If one looks at the above diseases, one notices a trend of symptoms that can cause unproductiveness and others that require immediate medical attention. This means that third world nations need to allocate resources to water treatment to prevent waterborne diseases which will avoid all the losses that come with these diseases. Poverty stands in the way of the eradication of water borne diseases in third world nations where financial incapacity limits infrastructural development, healthcare and education on hygiene and diseases.

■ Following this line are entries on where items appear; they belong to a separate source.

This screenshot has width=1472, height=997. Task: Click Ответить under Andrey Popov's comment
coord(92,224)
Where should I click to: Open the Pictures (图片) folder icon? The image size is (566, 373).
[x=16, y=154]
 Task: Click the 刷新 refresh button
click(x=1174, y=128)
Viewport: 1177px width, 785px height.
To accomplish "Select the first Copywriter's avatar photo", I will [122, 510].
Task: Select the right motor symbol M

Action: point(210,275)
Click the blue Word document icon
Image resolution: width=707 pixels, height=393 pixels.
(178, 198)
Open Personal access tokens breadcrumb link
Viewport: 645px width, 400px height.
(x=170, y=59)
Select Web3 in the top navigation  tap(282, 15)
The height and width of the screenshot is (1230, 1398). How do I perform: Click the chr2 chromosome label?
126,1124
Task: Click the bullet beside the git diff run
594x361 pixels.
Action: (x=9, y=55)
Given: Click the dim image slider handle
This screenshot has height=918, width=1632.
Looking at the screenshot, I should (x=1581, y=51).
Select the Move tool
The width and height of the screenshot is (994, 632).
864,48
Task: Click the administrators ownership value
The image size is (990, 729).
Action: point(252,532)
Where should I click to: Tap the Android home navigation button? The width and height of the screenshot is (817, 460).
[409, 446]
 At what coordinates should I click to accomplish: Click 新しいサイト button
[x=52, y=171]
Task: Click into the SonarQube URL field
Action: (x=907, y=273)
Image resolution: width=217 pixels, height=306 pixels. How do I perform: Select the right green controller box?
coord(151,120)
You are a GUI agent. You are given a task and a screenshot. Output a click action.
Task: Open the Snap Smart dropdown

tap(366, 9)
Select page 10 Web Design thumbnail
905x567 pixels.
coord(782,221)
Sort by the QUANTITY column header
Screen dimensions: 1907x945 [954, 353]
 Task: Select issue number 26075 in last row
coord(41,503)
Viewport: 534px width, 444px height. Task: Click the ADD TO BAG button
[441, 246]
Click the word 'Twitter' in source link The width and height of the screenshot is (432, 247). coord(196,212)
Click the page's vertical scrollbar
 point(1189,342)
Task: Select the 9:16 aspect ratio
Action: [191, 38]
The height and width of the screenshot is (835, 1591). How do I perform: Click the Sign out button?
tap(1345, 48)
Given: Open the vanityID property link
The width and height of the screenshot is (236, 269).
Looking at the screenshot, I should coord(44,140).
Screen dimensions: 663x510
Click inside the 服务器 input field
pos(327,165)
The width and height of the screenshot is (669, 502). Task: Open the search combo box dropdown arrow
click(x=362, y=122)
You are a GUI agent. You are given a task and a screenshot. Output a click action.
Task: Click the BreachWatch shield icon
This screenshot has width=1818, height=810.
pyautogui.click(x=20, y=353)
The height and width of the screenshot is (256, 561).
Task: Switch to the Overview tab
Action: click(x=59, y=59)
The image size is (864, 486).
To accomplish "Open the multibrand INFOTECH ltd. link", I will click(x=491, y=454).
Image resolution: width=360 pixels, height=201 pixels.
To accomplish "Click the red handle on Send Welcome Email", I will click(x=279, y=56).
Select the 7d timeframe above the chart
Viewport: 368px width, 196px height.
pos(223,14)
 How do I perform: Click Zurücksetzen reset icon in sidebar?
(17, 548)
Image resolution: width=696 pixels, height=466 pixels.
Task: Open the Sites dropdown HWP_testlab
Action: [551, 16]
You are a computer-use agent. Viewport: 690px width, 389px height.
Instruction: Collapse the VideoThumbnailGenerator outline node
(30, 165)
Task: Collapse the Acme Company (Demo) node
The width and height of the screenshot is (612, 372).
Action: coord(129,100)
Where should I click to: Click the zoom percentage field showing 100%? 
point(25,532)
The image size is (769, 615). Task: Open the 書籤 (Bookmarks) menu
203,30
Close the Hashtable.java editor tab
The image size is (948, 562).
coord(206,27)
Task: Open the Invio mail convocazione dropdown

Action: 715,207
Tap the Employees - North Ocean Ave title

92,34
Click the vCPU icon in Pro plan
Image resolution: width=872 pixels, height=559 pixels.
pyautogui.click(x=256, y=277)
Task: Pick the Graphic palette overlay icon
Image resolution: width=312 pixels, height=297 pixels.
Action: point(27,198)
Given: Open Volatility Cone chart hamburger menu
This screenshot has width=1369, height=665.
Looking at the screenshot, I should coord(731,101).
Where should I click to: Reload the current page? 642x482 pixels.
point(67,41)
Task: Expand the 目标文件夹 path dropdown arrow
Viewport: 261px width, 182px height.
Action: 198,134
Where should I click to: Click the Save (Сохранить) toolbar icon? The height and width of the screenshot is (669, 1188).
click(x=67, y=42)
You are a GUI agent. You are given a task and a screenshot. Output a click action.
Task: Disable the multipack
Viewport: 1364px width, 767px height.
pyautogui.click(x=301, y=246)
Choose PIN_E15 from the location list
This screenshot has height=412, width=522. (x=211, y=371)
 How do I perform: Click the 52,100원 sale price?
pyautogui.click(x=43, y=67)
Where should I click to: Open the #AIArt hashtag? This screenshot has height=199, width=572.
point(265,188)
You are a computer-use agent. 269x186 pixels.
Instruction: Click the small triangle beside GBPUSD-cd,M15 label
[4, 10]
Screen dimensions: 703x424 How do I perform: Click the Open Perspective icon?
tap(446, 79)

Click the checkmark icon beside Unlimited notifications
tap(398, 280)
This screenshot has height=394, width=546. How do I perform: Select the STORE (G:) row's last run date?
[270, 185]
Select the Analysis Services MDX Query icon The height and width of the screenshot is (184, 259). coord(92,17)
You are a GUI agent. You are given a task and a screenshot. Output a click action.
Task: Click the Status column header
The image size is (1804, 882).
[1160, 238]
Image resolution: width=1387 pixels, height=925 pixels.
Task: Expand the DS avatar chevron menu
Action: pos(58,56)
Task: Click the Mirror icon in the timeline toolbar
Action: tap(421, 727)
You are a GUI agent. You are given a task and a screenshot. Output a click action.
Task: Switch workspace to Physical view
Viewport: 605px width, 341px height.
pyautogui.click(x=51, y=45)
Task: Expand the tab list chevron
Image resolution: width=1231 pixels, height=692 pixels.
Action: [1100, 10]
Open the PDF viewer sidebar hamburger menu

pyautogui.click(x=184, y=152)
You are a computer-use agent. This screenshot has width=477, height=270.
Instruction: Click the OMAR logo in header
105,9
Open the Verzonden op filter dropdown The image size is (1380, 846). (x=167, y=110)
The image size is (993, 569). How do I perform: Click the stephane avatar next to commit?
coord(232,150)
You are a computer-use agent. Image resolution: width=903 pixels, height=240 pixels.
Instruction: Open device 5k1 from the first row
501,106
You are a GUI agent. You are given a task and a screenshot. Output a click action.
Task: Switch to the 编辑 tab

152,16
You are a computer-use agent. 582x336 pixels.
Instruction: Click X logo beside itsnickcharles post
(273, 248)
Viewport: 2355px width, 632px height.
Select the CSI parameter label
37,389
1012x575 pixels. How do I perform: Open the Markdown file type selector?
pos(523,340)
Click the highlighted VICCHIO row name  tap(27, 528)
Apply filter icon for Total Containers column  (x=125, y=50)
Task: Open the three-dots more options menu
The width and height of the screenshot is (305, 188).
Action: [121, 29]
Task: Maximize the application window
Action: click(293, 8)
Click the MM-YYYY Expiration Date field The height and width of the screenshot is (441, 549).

Some third world dwellers are so poor they cannot afford to even boil water for drinking in addition to cooking expenses (Chauhan, 2003). Waterborne diseases make many unproductive; put many in the care of healthy ones and wipe off millions of these people in the third world nations. That’s why many foundations are trying to reach out to such communities to stop these series of misery.

References
3rd World Water Congress: drinking water treatment : selected proceedings of the 3rd World Water Congress of the International Water Association, held in Melbourne, Australia, 7-12 April 2002. (2002). London: IWA Pub.
Chauhan, S. K. (2003). Who puts the water in the taps? community participation in Third World drinking water, sanitation, and health. London: International Institute for Environment and Development.
Guidelines for drinking-water quality (4. ed.). (2011). Geneva: World Health Organization.
Lee, K. (2008). World Health Organisation. London: Routledge.
Smith, J. M. (2000). Water-borne bacterial diseases in Third World countries. New York: Longhorn.